Davanti ad un numeroso pubblico mercoledì è stato presentato assieme all'autore al circolo Pri – Endas di Martorano di Cesena il libro "Mario Angeloni, profilo biografico, documenti e testimonianza", scritto da Renato Traquandi per i tipi di Volumnia editrice. Forse ai giovani non dirà molto questo nome di Mario Angeloni, ma i non più giovani e gli storici conoscono molto bene questa figura di cesenate d'adozione, era originario di Perugia dove nacque nel 1896, perchè sposò Giaele Franchini, figlia dell'avvocato Enrico Franchini, repubblicano ed ultimo sindaco di Cesena prima del fascismo. Di famiglia repubblicana Angeloni fu eroe di guerra nella prima conflitto mondiale, dove venne decorato con una medaglia d'argento, e morì in battaglia nel 1936 a Monte Calvo in Spagna mentre era  alla guida di reparti antifranchisti italiani composti da repubblicani ed anarchici.

"Una figura che non è certo nel dimenticatoio della storia - ha affermato Alberto Gagliardo dell'Istituto Storico della Resistenza di Forlì-Cesena - la sua importanza come soldato e politico fu fondamentale nella lotta antifascista e antifranchista nella preguerra mondiale ponendo le basi della resistenza al nazi-fascismo che si svilupperà alcuni anni dopo. Rappresentò il fulcro dei quarantenni che allora si ribellarono al fascismo, lasciando una avviata attività di avvocato a Cesena per morire, seguendo i principi mazziniani impartitegli dalla famiglia, in un combattimento praticamente senza speranza a Monte Calvo in Spagna'".

"Non dobbiamo dimenticare - ha proseguito Serena Innamorati, già vice direttrice della biblioteca storica di Perugia, dove si conserva l'autentica stesura con firme autografe dei triunviri della Costituzione della Repubblica Romana del 1849 - che fuggito a Parigi, per le violenze subite, qui  Mario Angeloni fu anche segretario del Partito Repubblicano in esilio, amico di Randolfo Pacciardi e comandante in Spagna di una colonna dove il numero maggiore di miliziani era costituito da anarchici per forza di cose piuttosto autonomi e insofferenti di qualsiasi autorità. Lui con la forza che gli davano le idee mazziniane e le indiscusse capacità di ufficiale combattente e decorato in guerra seppe imporsi e farsi rispettare. Lo seguirono tutti fino all'ultimo sacrificio".

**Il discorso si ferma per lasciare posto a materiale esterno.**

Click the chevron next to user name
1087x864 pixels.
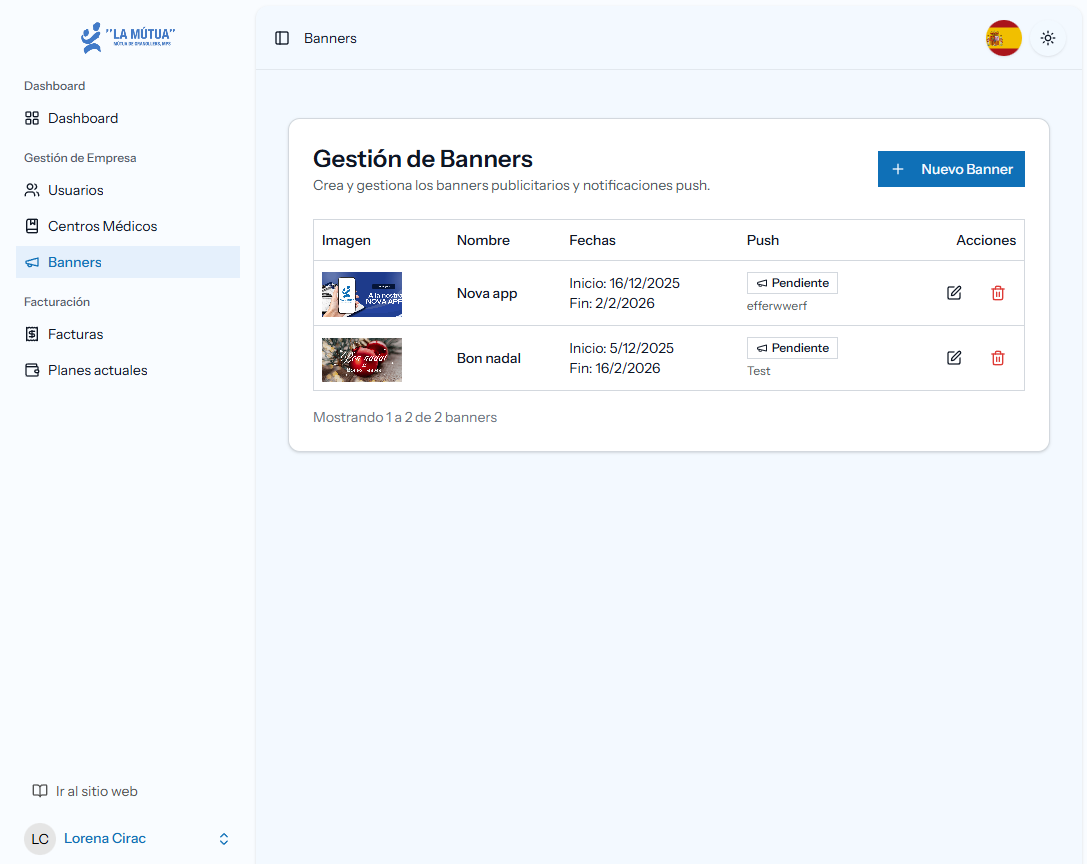(223, 839)
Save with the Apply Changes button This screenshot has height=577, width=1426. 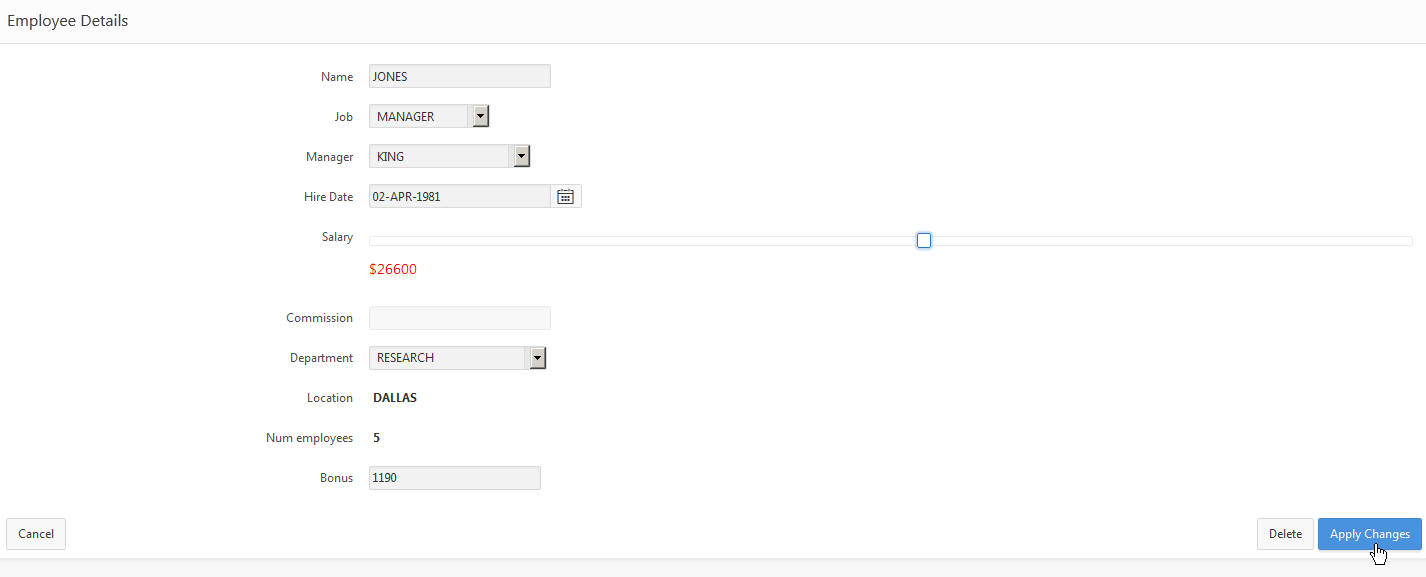click(x=1369, y=534)
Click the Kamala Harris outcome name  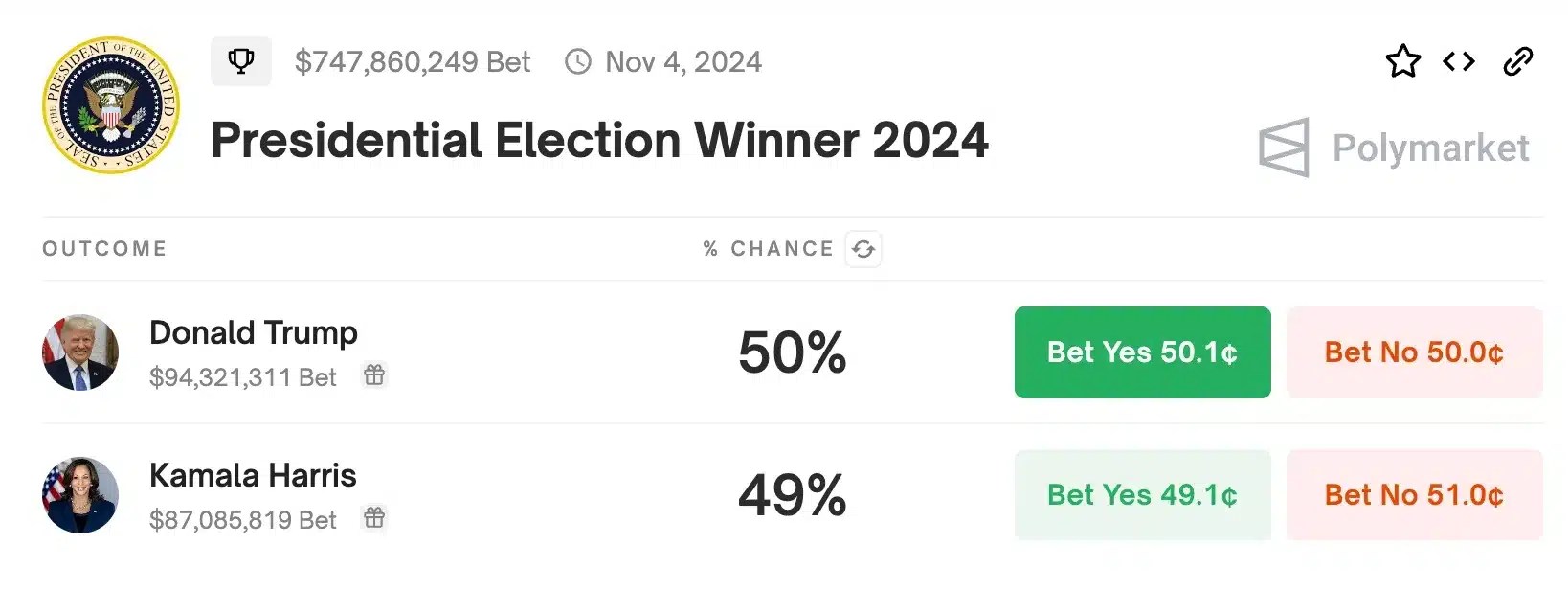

"Il passato - ha concluso Traquandi - deve essere maestro del presente, in particolare in queste epoche di profondo malessere e di incertezza sul futuro. La giovane fidanzata del figlio di un mio caro amico si mise a ridere quando, ascoltandoci, senti dire che avevo scritto un libro su un personaggio morto da più di ottanta anni. Si è ricreduta leggendolo perchè si è resa conto che Mario Angeloni può essere una guida per tutti coloro che si affacciano all'età adulta, se non altro per il modo coerente di come ha condotto la propria esistenza portandola all'estremo sacrificio. Io spero che i giovani che leggeranno questo mio scritto giungano alle stesse conclusioni. Da parte mia debbo dire che lavorare su Angeloni, la sua figura e il suo operato, mi hanno stimolato a dare il meglio di me nel rappresentarlo. Spero di esserci riuscito".